EXERCISE BRIEF:
Pull every line with "will" from the entries below.
Start of TASK MATERIAL
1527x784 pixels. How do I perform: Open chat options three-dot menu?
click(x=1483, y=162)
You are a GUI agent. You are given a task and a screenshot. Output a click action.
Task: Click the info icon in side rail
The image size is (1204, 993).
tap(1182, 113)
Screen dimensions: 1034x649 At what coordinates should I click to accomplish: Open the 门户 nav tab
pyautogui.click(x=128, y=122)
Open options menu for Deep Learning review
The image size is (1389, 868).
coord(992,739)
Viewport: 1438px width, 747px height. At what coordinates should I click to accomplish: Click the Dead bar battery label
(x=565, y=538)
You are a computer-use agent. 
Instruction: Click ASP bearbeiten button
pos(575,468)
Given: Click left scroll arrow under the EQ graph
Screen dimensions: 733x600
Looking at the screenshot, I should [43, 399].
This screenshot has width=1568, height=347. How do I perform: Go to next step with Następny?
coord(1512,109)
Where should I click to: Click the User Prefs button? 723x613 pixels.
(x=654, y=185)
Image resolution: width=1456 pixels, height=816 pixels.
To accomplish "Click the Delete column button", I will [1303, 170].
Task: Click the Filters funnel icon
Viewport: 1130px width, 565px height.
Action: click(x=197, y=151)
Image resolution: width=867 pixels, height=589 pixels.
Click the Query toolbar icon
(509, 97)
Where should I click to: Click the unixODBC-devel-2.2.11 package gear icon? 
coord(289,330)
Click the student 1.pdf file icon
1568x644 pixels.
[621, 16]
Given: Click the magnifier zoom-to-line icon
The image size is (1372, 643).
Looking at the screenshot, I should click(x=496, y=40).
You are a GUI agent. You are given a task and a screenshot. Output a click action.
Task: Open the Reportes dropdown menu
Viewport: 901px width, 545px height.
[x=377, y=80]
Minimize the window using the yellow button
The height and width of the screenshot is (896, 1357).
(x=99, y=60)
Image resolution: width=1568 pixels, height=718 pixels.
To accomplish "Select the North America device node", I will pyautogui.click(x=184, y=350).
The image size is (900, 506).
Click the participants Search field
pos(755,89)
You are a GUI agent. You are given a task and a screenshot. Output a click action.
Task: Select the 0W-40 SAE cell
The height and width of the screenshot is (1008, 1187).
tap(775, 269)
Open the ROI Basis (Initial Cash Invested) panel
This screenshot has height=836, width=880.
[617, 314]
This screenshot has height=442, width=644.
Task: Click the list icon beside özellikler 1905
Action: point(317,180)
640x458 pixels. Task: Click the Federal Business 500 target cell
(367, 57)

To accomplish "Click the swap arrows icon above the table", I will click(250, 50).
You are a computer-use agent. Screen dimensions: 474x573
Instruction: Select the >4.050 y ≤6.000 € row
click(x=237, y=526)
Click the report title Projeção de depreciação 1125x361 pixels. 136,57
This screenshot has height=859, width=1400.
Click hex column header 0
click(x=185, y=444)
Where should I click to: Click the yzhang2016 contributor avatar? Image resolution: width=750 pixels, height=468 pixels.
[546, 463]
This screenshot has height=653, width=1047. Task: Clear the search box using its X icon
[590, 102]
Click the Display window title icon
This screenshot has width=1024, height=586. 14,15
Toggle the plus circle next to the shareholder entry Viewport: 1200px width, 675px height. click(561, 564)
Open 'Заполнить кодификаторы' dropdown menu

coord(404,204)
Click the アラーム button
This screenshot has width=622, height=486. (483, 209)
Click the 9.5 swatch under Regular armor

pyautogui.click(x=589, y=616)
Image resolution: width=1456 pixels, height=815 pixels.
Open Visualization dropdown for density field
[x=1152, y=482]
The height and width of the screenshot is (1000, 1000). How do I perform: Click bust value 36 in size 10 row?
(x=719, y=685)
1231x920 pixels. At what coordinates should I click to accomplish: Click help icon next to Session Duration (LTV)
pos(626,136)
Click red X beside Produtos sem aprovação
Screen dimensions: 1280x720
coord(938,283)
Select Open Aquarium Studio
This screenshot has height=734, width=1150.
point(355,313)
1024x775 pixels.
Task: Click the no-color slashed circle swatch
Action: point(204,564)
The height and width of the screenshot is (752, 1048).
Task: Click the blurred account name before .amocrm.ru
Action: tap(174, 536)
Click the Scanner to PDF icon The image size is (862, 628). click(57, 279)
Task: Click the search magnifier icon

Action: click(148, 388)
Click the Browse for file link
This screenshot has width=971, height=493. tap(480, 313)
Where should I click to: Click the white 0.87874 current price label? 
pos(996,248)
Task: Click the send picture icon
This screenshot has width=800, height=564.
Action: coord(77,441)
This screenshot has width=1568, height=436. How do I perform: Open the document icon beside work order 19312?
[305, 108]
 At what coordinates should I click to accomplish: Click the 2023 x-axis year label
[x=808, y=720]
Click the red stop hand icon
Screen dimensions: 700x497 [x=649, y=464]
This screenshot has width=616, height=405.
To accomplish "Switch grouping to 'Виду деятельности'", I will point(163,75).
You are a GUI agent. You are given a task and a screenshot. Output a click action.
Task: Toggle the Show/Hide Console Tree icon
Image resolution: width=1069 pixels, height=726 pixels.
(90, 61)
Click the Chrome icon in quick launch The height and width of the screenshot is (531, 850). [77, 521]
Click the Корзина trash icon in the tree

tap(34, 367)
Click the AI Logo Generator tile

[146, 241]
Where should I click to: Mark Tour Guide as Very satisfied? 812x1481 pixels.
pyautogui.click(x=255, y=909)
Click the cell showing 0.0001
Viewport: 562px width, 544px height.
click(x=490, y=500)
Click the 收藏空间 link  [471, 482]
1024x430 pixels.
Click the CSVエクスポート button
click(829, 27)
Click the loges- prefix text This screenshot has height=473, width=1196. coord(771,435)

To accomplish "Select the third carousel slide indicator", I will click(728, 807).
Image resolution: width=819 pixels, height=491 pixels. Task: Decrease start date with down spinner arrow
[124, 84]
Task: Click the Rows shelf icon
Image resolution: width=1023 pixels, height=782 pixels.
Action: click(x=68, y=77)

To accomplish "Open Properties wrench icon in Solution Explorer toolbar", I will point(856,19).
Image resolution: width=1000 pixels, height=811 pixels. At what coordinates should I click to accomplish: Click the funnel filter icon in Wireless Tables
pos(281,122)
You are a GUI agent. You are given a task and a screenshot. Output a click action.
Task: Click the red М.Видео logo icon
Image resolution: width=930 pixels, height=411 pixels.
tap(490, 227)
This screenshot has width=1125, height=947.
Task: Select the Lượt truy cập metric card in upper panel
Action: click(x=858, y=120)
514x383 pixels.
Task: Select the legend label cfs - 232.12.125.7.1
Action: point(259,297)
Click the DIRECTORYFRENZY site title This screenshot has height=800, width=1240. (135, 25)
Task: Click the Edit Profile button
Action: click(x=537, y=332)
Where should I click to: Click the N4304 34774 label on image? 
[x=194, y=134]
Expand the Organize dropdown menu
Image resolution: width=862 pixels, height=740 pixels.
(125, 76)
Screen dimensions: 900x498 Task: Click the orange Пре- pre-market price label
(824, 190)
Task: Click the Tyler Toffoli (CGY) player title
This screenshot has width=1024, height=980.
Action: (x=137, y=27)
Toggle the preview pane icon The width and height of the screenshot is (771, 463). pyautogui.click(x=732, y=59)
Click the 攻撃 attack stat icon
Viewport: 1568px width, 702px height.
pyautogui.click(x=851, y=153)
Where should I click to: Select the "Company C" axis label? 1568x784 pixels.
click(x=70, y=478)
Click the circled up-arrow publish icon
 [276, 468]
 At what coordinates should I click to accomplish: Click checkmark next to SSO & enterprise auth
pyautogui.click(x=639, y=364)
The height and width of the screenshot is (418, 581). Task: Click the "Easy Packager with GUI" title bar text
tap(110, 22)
End of TASK MATERIAL
PROBLEM SOLUTION:
To accomplish "Click the Delete column button", I will [1303, 170].
To accomplish "Select the North America device node", I will pyautogui.click(x=184, y=350).
To accomplish "Click the swap arrows icon above the table", I will click(250, 50).
To accomplish "Switch grouping to 'Виду деятельности'", I will point(163,75).
To accomplish "Select the third carousel slide indicator", I will click(728, 807).
To accomplish "Open Properties wrench icon in Solution Explorer toolbar", I will point(856,19).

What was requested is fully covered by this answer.